There is no failure only feedback

The next time you “fail”, remember what you learned about strategies and find out how you’re running them. Go ahead and tweak it. When you realise you can control and look at failure as feedback, you’re less likely to give up at your first challenge

In the Far East, there is a tree known as “Chinese Bamboo”.

It’s not just another tree – there is something very different about it.

While other trees will grow at their own, steady pace, the Chinese Bamboo won’t come out of the ground for the first four years.

Yes – that’s four years. You’ll never notice it; it’s as if the tree doesn’t exist.

You might even laugh at the caretaker who is so lovingly taking care of an invisible tree.

But – during year five, something magical happens.
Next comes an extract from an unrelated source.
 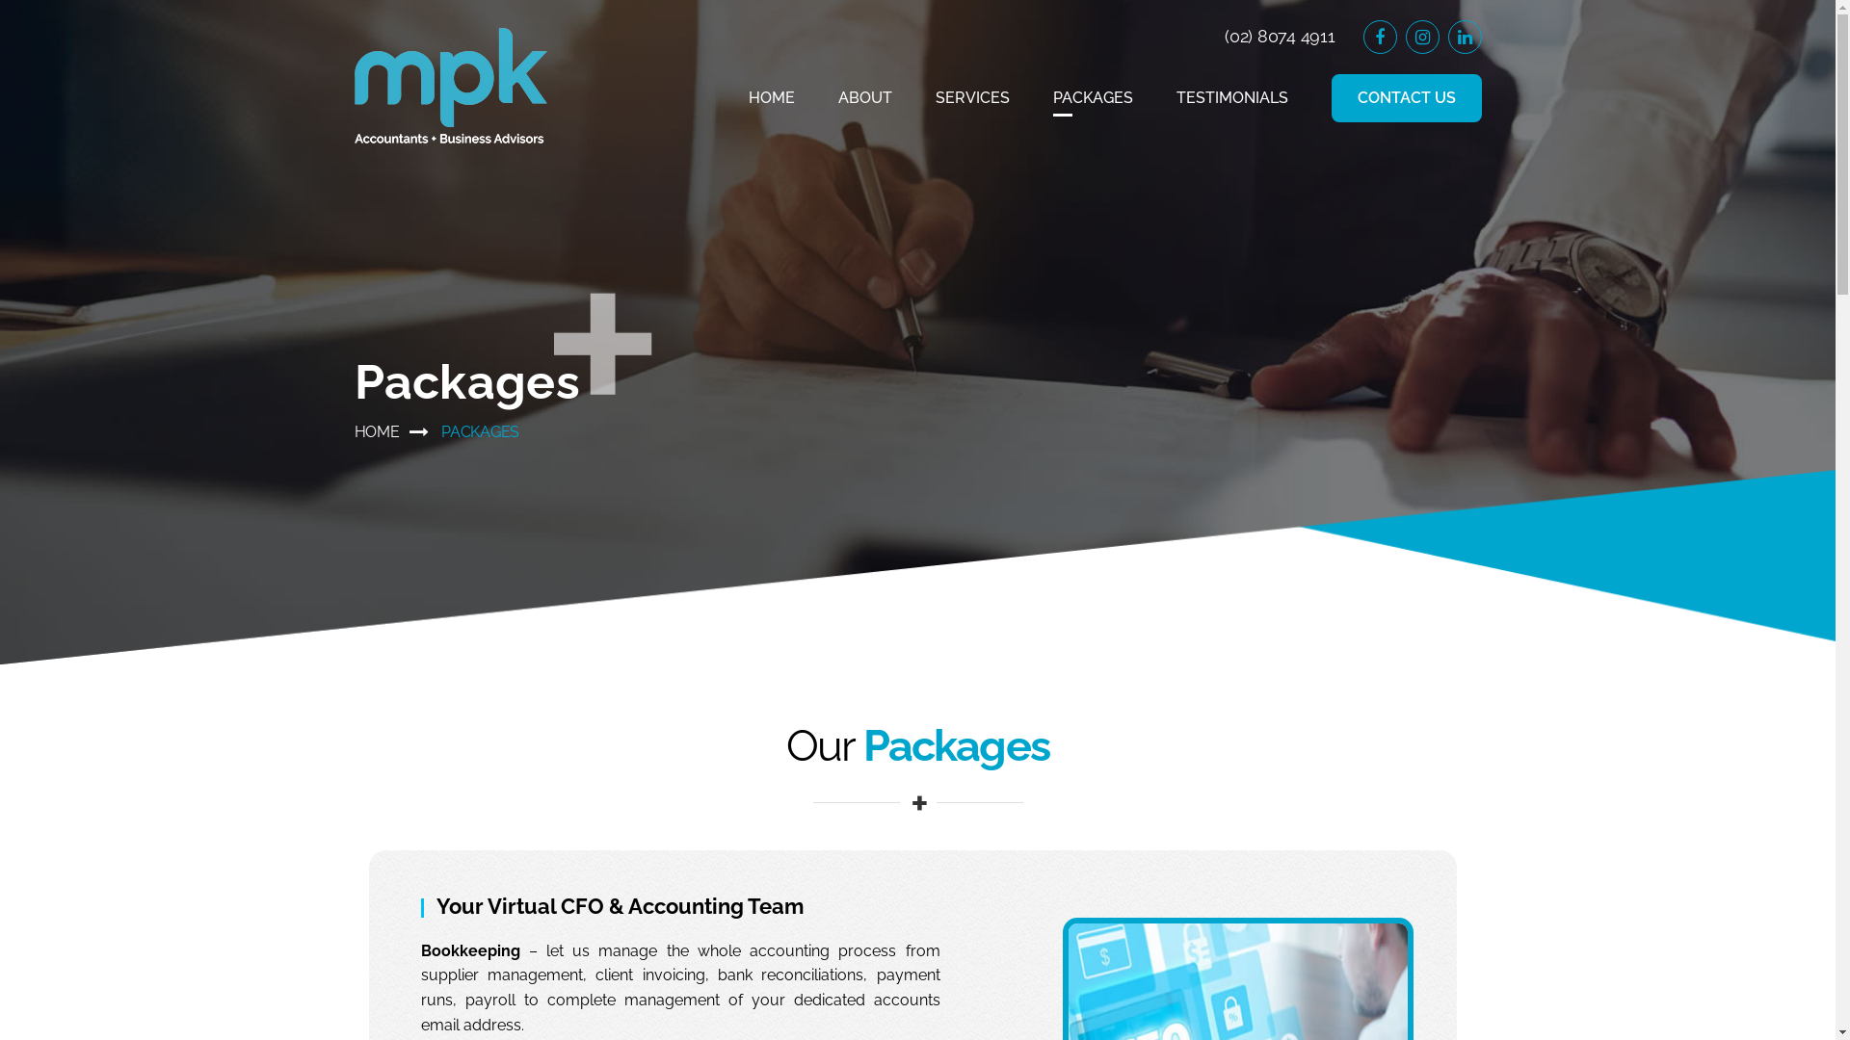 What do you see at coordinates (1406, 97) in the screenshot?
I see `'CONTACT US'` at bounding box center [1406, 97].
The caretaker’s efforts pay off big time.

Within five weeks, the humble Chinese bamboo grows to 90 feet.

People who go the mile work in a similar way. You’ll see them put their heads down, working their hours away on an “insane” concept. No results.

PERSONAL STORY

Where I grew up, one of the worst insults you could hit someone with was telling them they failed at something.

It was such a big deal.

boy sitting at the bottom of a brick wall

In my school, unless you got a distinction (75% or more), you were looked upon as a “failure”.

There was a ranking system, and while I think it inculcated a competitive drive in me, I also had my moments of stress if I couldn’t make it to the top 10 in class.

Thankfully, my parents were more open-minded and supportive and that pushed me to achieve more.

Still, with such environmental conditioning, the message was loud and clear – if you ever want to achieve something in life, you just cannot FAIL.

THE TRUTH ABOUT FAILURE

In reality, what we observe is very different to what we think about what we observe.

Let’s say you want to go for a run in the evening. You feel guilty because throughout the day, you have had junk food and want to make up for it.

Good intention.

As evening approaches, you decide it’s time to get out of the house for a run. However, by now you’re feeling sluggish from eating that bag of salted thinly-cut hot chips which sounded like such a delicious idea then.

Nevertheless, you don’t want to “fail” at this goal and really want to go for a run.

But your body has resigned. In the end, you stay back in your pyjamas and skip the exercise. Naturally, you sulk and feel bad about it.

eating chips

So here’s a question for you...

What is a more resourceful way to think about this?

  • That you failed…
  • That your strategy to eat junk food before a run failed, and you could always change that…

WE RUN OUR LIFE BASED ON A SERIES OF STRATEGIES

According to NLP, a strategy is a series of internal and external experiences which consistently produces an outcome.

We use strategy for everything: Driving, eating, baking a cake, communicating, marketing, decision-making, making wealth, being poor, feeling helpless, feeling elated, feeling failure… everything.

For you to be reading this, you ran a strategy to achieve that outcome. You still are running one.

In the example of going for a run, you can simple change the strategy with eating more healthy foods during the day to avoid feeling sluggish.

TO CHANGE A STRATEGY, ASK: HOW DID I DO THAT?

change

This is known as "strategy elicitation" in NLP.

In case of feeling like failure, you may say something like, “Every time I feel that particular feeling of not getting things done, I feel like I’ve failed.”

Ask: “So how do you fail? What is it about that particular feeling?”

Then verbally answer that question – notice the modalities (visual, auditory, kinaesthetic, Auditory Digital) that you use when you talk about it.

What’s the purpose of this? Awareness is 95% of the journey.

When you understand how you “do failure”, you know how to change that strategy (the sequence of internal and external experience using modalities) and scratch it for something new.

When you change your strategy this way, you can’t keep running it because it is now disrupted. You will be running a new one that is more empowering.

5 STEPS TO EMBRACE A NEW STRATEGY

embrace
  1. Know your outcome

  2. Take action

  3. Demonstrate sensory acuity (this means you acknowledge that your current strategy doesn’t work well)

  4. Be behaviourally flexible (this is flexibility and openness to create a new strategy)

  5. Know that your physiology creates psychology  (you cannot “do” a physiology of feeling slack and going for a run – match your outcome with your body language)

LIFE’S GREY

grey

In the above example from my school-days, you were either awarded a distinction (Success) or you weren’t (Fail).

But there’s a problem with that outlook. It discards any grey shades of life. Life experiences cannot be all black or white.

If you’re not so good at something, there is always an opportunity to make it better by absorbing new information, learning new skills, practising more and so on.

Not the end of the world.

Because life is grey. Your experiences cannot (and should not) be neatly stacked into the “black pile” and the “white pile”.

And you’re allowed to pick and choose a shade that’s more toward the black-end of the spectrum or vice-versa, if you wish.

Why? Because it’s so much more freeing, empowering, and boosts chances of success.

Failure is only feedback

So the next time you “fail”, remember what you learned about strategies and find out how you’re running them. Go ahead and tweak it.

When you realise you can control and look at failure as feedback, you’re less likely to give up at your first challenge.